## Directions
Look at each line of the records and count those with "width" in them. Please answer with the count alone.

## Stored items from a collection
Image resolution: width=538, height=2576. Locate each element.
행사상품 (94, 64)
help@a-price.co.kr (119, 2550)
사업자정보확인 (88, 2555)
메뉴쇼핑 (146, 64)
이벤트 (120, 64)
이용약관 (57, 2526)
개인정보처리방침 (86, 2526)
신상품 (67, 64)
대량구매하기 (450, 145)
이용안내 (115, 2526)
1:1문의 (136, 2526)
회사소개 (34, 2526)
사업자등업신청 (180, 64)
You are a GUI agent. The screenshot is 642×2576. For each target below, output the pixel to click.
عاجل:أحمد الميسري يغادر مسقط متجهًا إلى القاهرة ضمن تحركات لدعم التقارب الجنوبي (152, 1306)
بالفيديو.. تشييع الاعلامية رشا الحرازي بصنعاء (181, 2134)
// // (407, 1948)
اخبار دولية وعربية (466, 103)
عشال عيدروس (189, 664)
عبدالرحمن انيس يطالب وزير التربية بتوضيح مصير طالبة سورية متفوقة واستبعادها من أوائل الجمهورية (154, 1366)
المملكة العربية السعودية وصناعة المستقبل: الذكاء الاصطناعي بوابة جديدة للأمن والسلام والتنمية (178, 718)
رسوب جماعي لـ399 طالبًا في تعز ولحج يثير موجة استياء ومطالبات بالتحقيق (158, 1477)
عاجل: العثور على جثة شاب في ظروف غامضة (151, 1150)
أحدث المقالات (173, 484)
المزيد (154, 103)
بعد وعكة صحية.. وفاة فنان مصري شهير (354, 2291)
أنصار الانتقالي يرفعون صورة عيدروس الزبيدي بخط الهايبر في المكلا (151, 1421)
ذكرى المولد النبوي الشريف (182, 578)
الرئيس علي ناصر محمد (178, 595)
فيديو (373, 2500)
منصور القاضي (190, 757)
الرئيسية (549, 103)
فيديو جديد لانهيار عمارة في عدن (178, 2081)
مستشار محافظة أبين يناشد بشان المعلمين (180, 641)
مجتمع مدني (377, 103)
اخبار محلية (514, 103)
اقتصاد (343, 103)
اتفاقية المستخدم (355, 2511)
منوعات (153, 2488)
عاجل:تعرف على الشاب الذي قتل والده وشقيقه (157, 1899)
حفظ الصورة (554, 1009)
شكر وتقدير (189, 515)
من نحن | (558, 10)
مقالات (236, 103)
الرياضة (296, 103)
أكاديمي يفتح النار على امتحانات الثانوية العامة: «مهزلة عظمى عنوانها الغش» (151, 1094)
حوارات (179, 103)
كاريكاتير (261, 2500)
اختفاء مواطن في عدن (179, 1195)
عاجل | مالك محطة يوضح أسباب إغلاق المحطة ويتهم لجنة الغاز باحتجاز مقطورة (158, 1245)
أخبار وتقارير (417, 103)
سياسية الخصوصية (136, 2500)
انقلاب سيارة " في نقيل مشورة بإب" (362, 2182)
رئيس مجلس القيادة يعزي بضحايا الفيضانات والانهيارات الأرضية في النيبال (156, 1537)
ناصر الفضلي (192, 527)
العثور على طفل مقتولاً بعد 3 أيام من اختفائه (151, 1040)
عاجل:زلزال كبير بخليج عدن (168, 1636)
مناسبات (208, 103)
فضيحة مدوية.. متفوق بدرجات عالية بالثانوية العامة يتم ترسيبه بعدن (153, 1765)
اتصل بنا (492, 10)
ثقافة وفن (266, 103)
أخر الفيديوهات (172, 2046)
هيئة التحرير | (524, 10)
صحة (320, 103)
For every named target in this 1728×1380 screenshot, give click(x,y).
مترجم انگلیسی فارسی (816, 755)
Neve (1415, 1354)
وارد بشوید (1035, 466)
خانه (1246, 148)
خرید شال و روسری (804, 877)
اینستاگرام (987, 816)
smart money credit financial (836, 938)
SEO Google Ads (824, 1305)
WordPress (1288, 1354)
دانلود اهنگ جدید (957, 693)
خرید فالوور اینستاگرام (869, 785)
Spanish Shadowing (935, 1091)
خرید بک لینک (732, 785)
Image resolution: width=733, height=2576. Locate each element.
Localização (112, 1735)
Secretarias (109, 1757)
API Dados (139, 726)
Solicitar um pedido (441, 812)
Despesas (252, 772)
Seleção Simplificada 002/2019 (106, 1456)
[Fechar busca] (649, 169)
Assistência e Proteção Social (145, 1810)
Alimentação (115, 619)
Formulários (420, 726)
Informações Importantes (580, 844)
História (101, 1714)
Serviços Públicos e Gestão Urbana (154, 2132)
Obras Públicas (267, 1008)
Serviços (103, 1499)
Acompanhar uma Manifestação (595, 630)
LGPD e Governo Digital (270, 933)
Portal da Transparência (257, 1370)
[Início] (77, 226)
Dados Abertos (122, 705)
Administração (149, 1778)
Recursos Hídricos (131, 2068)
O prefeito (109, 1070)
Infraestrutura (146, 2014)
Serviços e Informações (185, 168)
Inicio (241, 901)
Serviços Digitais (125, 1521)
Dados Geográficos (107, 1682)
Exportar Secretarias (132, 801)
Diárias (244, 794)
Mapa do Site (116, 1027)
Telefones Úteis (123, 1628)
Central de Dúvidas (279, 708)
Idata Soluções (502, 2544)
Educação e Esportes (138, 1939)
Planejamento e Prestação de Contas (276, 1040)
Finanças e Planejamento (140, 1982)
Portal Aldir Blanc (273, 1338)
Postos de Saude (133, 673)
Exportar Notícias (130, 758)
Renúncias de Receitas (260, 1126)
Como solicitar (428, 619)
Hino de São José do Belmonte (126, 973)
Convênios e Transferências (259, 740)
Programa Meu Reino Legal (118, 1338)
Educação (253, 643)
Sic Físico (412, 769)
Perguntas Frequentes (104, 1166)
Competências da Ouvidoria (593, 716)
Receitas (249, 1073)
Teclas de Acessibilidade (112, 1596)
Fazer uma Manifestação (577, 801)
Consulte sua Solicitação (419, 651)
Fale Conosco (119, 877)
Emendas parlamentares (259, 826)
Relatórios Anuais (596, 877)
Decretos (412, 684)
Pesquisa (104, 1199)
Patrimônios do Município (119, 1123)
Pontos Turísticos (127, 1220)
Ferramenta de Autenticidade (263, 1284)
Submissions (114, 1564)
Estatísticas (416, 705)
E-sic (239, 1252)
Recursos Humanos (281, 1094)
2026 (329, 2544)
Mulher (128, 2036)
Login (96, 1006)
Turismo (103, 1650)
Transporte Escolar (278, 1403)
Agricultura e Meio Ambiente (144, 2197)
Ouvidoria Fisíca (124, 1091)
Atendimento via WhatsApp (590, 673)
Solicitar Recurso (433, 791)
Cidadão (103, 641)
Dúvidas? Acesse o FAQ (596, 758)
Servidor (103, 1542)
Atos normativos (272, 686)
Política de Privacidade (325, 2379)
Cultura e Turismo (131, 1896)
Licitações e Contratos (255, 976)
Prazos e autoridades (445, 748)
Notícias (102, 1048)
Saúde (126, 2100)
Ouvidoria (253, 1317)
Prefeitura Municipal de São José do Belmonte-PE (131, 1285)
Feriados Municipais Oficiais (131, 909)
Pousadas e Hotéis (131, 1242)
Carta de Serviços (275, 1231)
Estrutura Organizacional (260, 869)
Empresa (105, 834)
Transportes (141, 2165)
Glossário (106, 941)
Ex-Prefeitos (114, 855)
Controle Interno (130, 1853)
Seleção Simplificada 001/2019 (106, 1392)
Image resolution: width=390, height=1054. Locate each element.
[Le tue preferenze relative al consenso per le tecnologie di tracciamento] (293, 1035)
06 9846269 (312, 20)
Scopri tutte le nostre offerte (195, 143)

## Written answer
3